* _AIM OF THE EXERCISE_
Beginning with the line that contains "Task: Increase number", retype the entries below exactly, ending with the line that contains "This screenshot has height=766, width=847.". Leave out any pictures.

··· PROVIDED RECORDS

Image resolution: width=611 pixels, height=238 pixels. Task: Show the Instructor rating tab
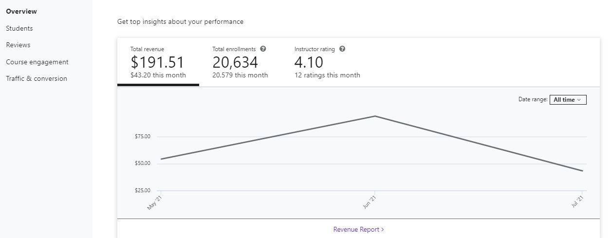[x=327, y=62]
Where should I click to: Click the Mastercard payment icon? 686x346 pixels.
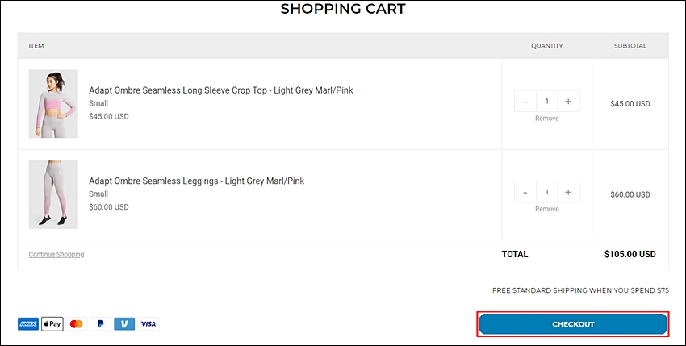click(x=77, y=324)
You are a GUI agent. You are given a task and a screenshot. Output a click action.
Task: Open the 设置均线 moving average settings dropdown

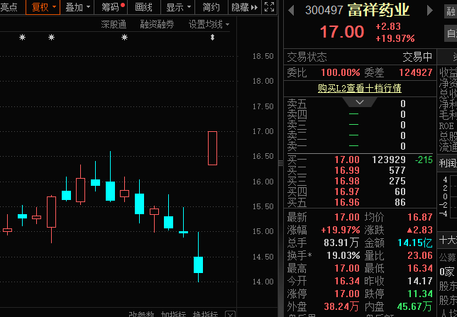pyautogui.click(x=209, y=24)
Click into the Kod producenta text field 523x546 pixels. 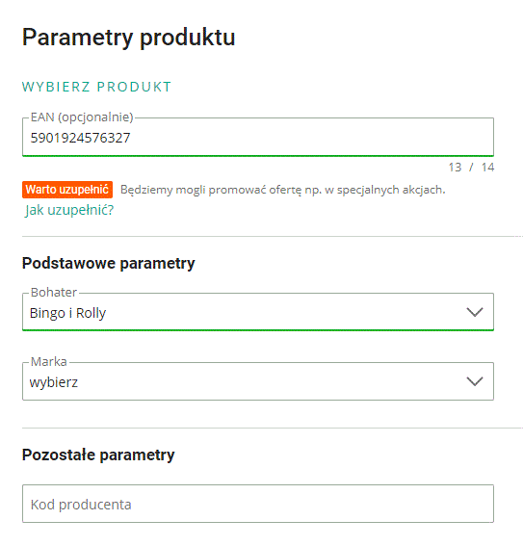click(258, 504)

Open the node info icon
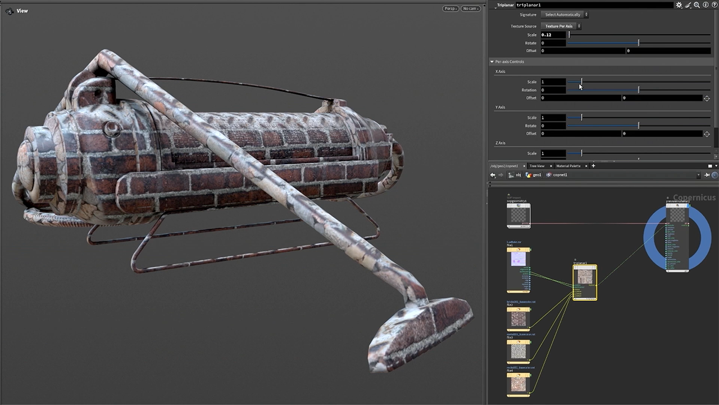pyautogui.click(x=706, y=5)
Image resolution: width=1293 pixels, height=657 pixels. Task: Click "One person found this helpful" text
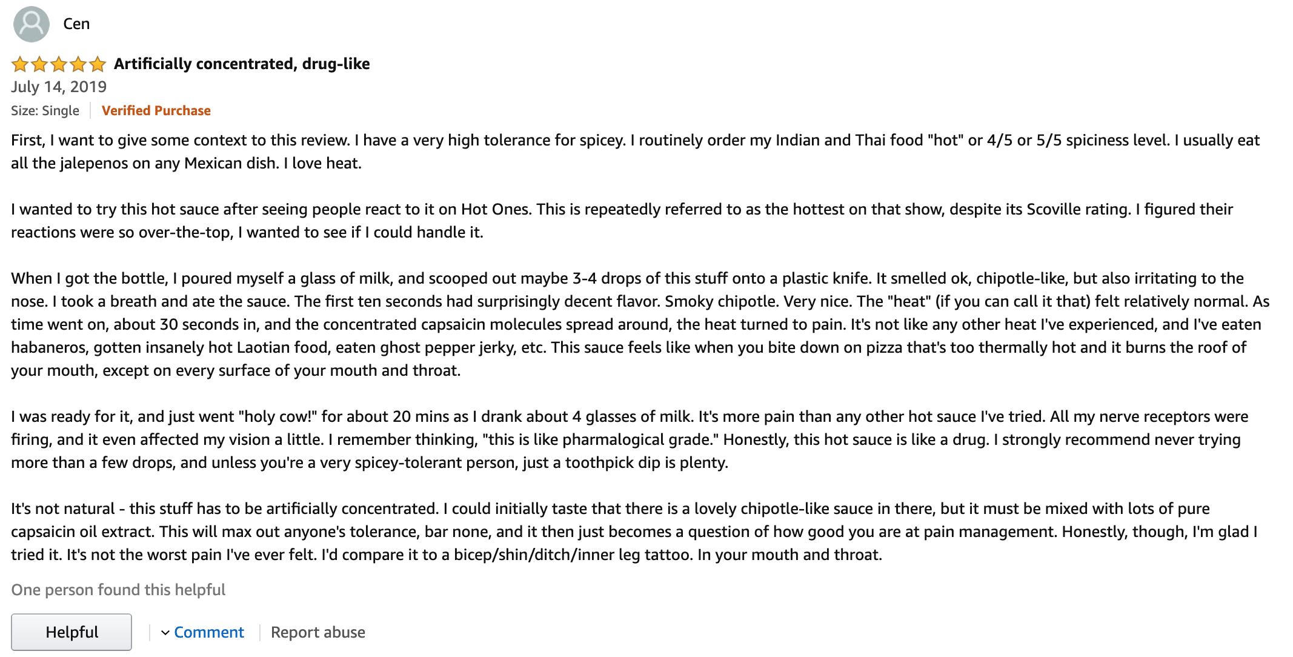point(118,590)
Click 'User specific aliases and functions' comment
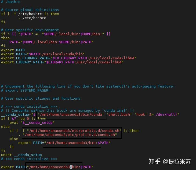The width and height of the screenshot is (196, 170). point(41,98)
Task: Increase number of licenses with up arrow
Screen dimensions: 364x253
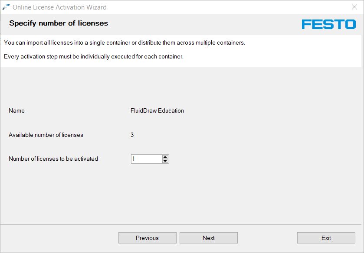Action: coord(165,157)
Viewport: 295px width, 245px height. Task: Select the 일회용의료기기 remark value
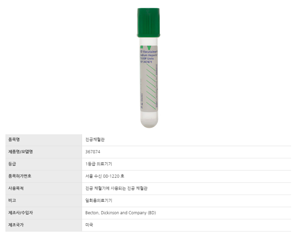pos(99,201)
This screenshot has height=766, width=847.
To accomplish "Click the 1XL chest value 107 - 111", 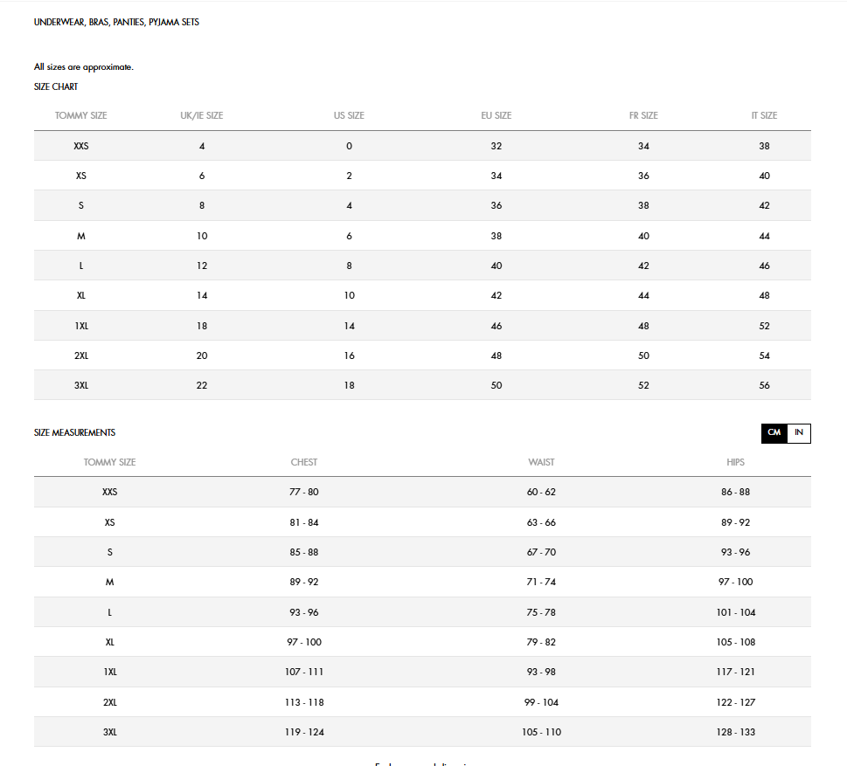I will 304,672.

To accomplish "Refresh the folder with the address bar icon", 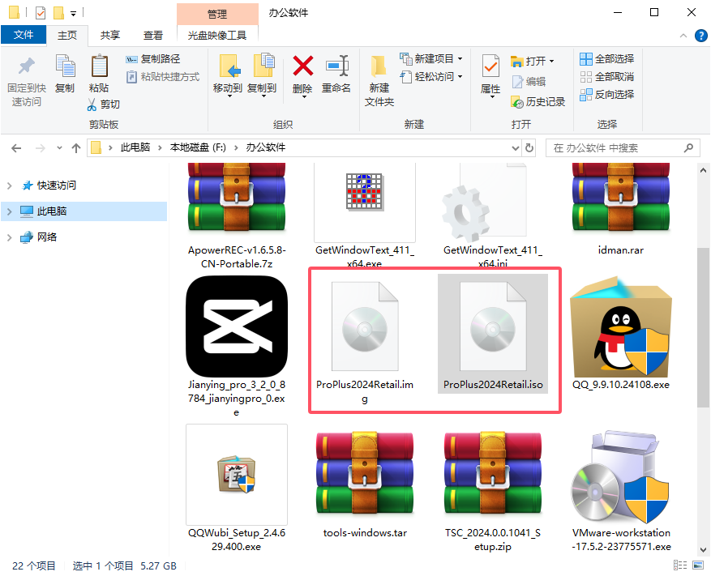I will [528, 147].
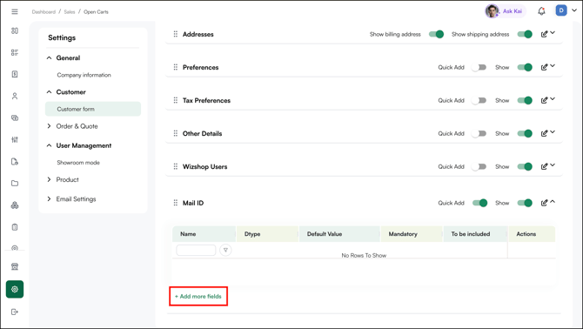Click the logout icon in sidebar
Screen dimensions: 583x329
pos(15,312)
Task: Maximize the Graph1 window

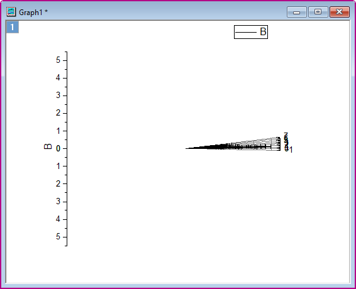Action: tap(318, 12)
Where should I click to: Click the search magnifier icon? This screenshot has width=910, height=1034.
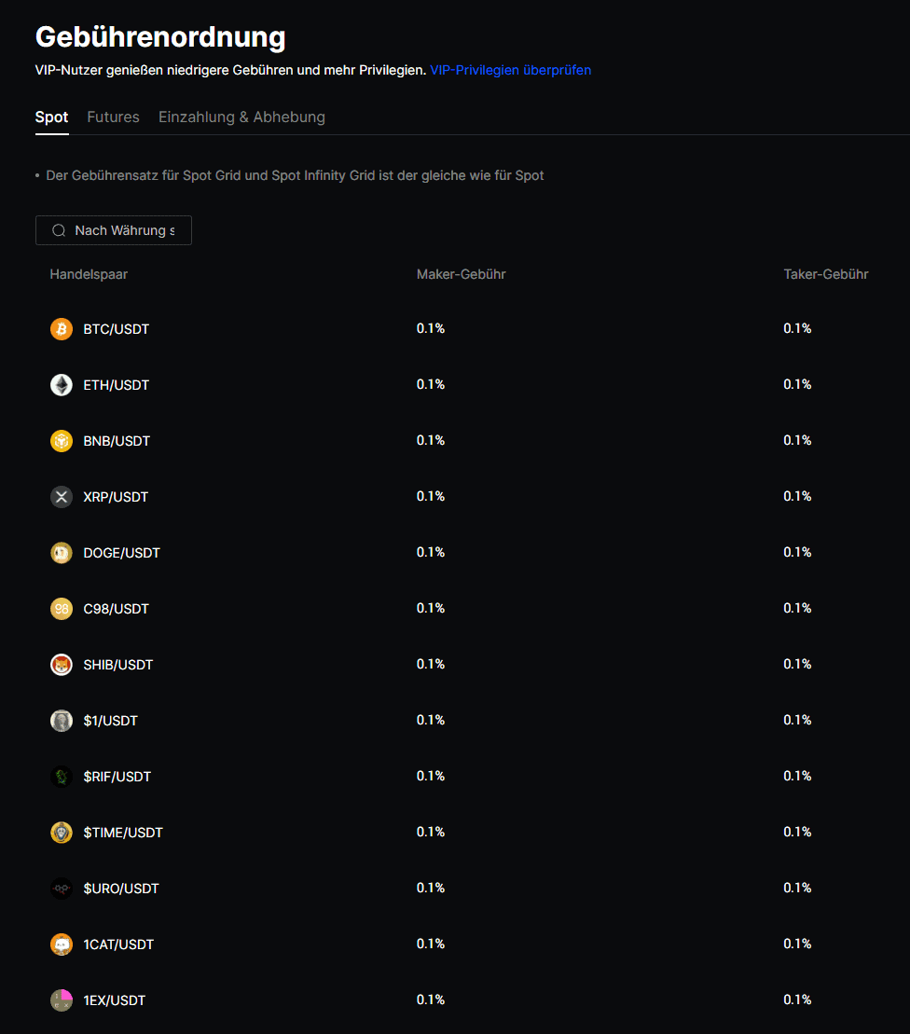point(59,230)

······

* _RESULT OF THIS TASK_
Task: Increase number of licenses with up arrow
Screen dimensions: 364x253
Action: coord(165,157)
Viewport: 295px width, 245px height. Task: Select the 일회용의료기기 remark value
pos(99,201)
This screenshot has height=766, width=847.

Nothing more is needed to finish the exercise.